Hi I'm new to the forums,i recently inherited a cawley/lemay model 600 beutiful woodstove and am having trouble finding anyone with the owners manual,my town hall says I need this to go by so I can hook it up saftly,any help would be apprieciated.Thanks


----------



## wiredcycle (Sep 8, 2012)

wiredcycle said:


> Hi I'm new to the forums,i recently inherited a cawley/lemay model 600 beutiful woodstove and am having trouble finding anyone with the owners manual,my town hall says I need this to go by so I can hook it up saftly,any help would be apprieciated.Thanks


Hi again,what I need to know is the manufacturers specifications if someone can help.Thanks


----------



## begreen (Sep 9, 2012)

Ask your town hall inspector if you can install it per NFPA 211 specs for an unlisted stove. If they agree then it will need 36" from combustibles in all directions. But this can be reduced to as little as 12" by using an NFPA 211 approved wall shielding method.

https://www.hearth.com/econtent/index.php/articles/stove_wall_clear


----------



## webbie (Sep 9, 2012)

If anyone has the manual, it's Buck:
http://stoves.com/


----------



## wiredcycle (Sep 10, 2012)

Hi everyone thanks for the replys,I have e-mailed Buck but no reply back,begreen i'll have to stop at town hall and see what they say,if at all posible they do approve it I hope my homeowners ins. will also.Thanks again.Mark


----------



## brad goodwin (Oct 1, 2012)

Hi,
I am new to this forum and Cawley LeMay...just starting to refurbish a 600 myself......not sure if you were able to get the information you needed, but I do have a copy of the original owners manual...let me know what you need and I will try to scan a copy of the pages if that will help.


----------



## webbie (Oct 1, 2012)

Brad, I would love to post a copy in our wiki for the future.....

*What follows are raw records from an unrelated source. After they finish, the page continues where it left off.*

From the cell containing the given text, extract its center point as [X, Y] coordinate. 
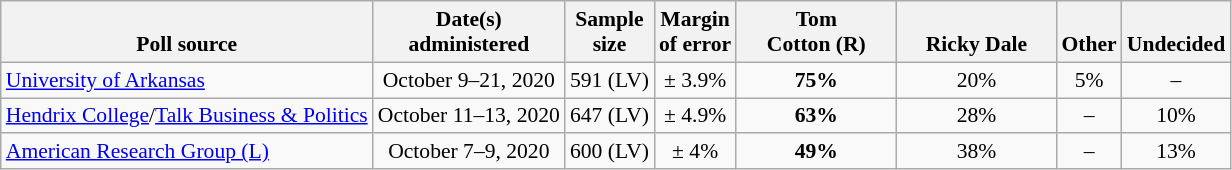
October 7–9, 2020 [469, 152]
63% [816, 116]
591 (LV) [610, 80]
75% [816, 80]
Hendrix College/Talk Business & Politics [187, 116]
28% [976, 116]
American Research Group (L) [187, 152]
20% [976, 80]
± 4% [695, 152]
600 (LV) [610, 152]
Date(s)administered [469, 32]
October 9–21, 2020 [469, 80]
± 4.9% [695, 116]
13% [1176, 152]
± 3.9% [695, 80]
TomCotton (R) [816, 32]
Samplesize [610, 32]
University of Arkansas [187, 80]
49% [816, 152]
Undecided [1176, 32]
Marginof error [695, 32]
10% [1176, 116]
October 11–13, 2020 [469, 116]
Poll source [187, 32]
5% [1088, 80]
Other [1088, 32]
Ricky Dale [976, 32]
647 (LV) [610, 116]
38% [976, 152]
Capture the cell that displays the provided text and extract its [X, Y] central coordinate. 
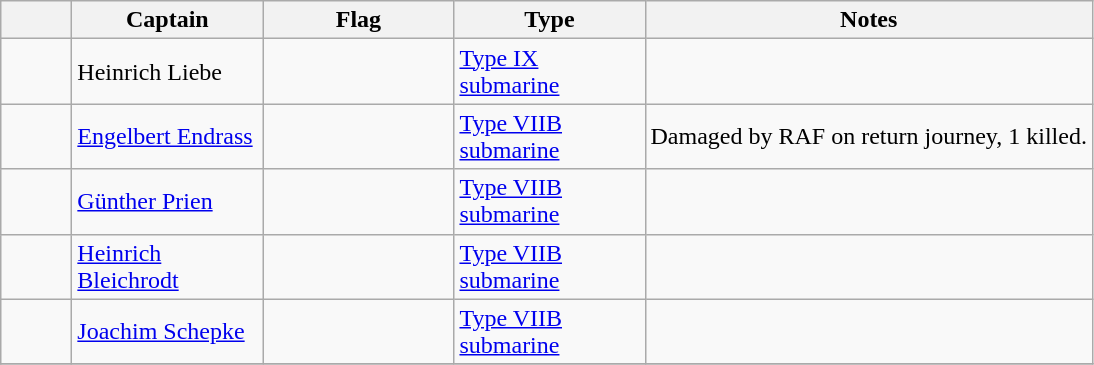
Heinrich Liebe [168, 72]
Captain [168, 20]
Joachim Schepke [168, 332]
Notes [868, 20]
Günther Prien [168, 202]
Engelbert Endrass [168, 136]
Type [550, 20]
Damaged by RAF on return journey, 1 killed. [868, 136]
Flag [358, 20]
Heinrich Bleichrodt [168, 266]
Type IX submarine [550, 72]
From the cell containing the given text, extract its center point as (X, Y) coordinate. 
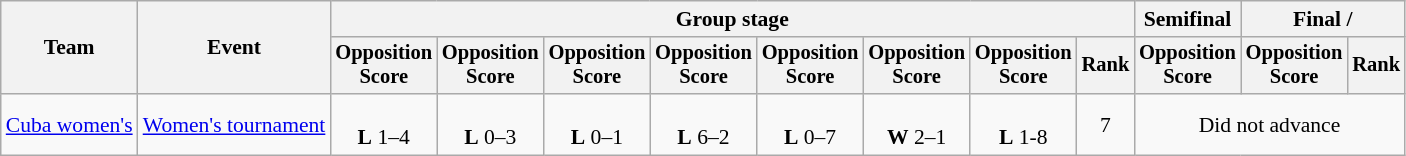
Event (234, 48)
L 0–7 (810, 124)
L 0–1 (598, 124)
Women's tournament (234, 124)
Group stage (732, 19)
L 1-8 (1024, 124)
Did not advance (1270, 124)
L 0–3 (490, 124)
7 (1106, 124)
L 6–2 (704, 124)
W 2–1 (916, 124)
Semifinal (1188, 19)
Cuba women's (70, 124)
Final / (1323, 19)
Team (70, 48)
L 1–4 (384, 124)
For the text-containing cell, return its midpoint in [x, y] coordinate format. 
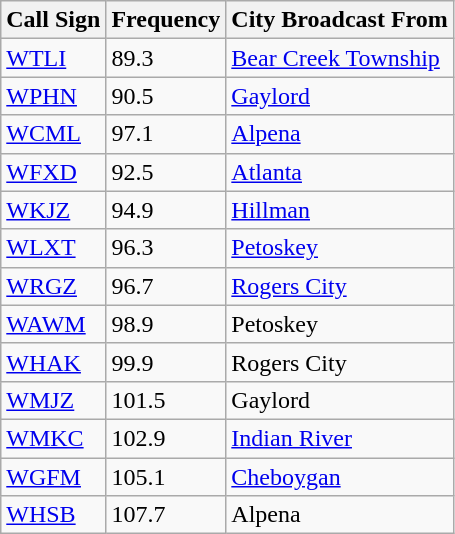
96.3 [166, 248]
WHSB [54, 515]
WGFM [54, 477]
WPHN [54, 96]
105.1 [166, 477]
92.5 [166, 172]
WKJZ [54, 210]
WRGZ [54, 286]
WMJZ [54, 400]
WLXT [54, 248]
WHAK [54, 362]
101.5 [166, 400]
94.9 [166, 210]
98.9 [166, 324]
90.5 [166, 96]
Call Sign [54, 20]
City Broadcast From [340, 20]
89.3 [166, 58]
WCML [54, 134]
107.7 [166, 515]
Hillman [340, 210]
Bear Creek Township [340, 58]
WFXD [54, 172]
Indian River [340, 438]
Cheboygan [340, 477]
99.9 [166, 362]
Frequency [166, 20]
97.1 [166, 134]
Atlanta [340, 172]
102.9 [166, 438]
WMKC [54, 438]
96.7 [166, 286]
WAWM [54, 324]
WTLI [54, 58]
Extract the [X, Y] coordinate from the center of the cell holding the provided text.  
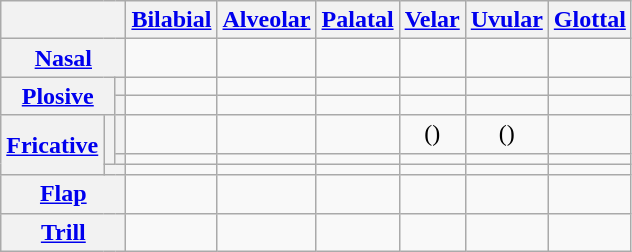
Uvular [506, 20]
Nasal [64, 58]
Trill [64, 232]
Alveolar [266, 20]
Palatal [358, 20]
Bilabial [172, 20]
Velar [432, 20]
Fricative [52, 145]
Glottal [590, 20]
Plosive [58, 96]
Flap [64, 194]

I would be glad to scan the entire thing if you can send me a good photocopy or the original (I will return it).
I have a quick feed scanner that makes short work of these and converts them to PDF.

I can PM you my address if you can do......


----------



## wiredcycle (Oct 2, 2012)

brad goodwin said:


> Hi,
> I am new to this forum and Cawley LeMay...just starting to refurbish a 600 myself......not sure if you were able to get the information you needed, but I do have a copy of the original owners manual...let me know what you need and I will try to scan a copy of the pages if that will help.


Brad of you have the manual I would like to get the clearances that the manufacturer recomends,my local town hall want to see this. I could post my email for you.thanks.oh I should also post a pic of the stove,she's a beauty


----------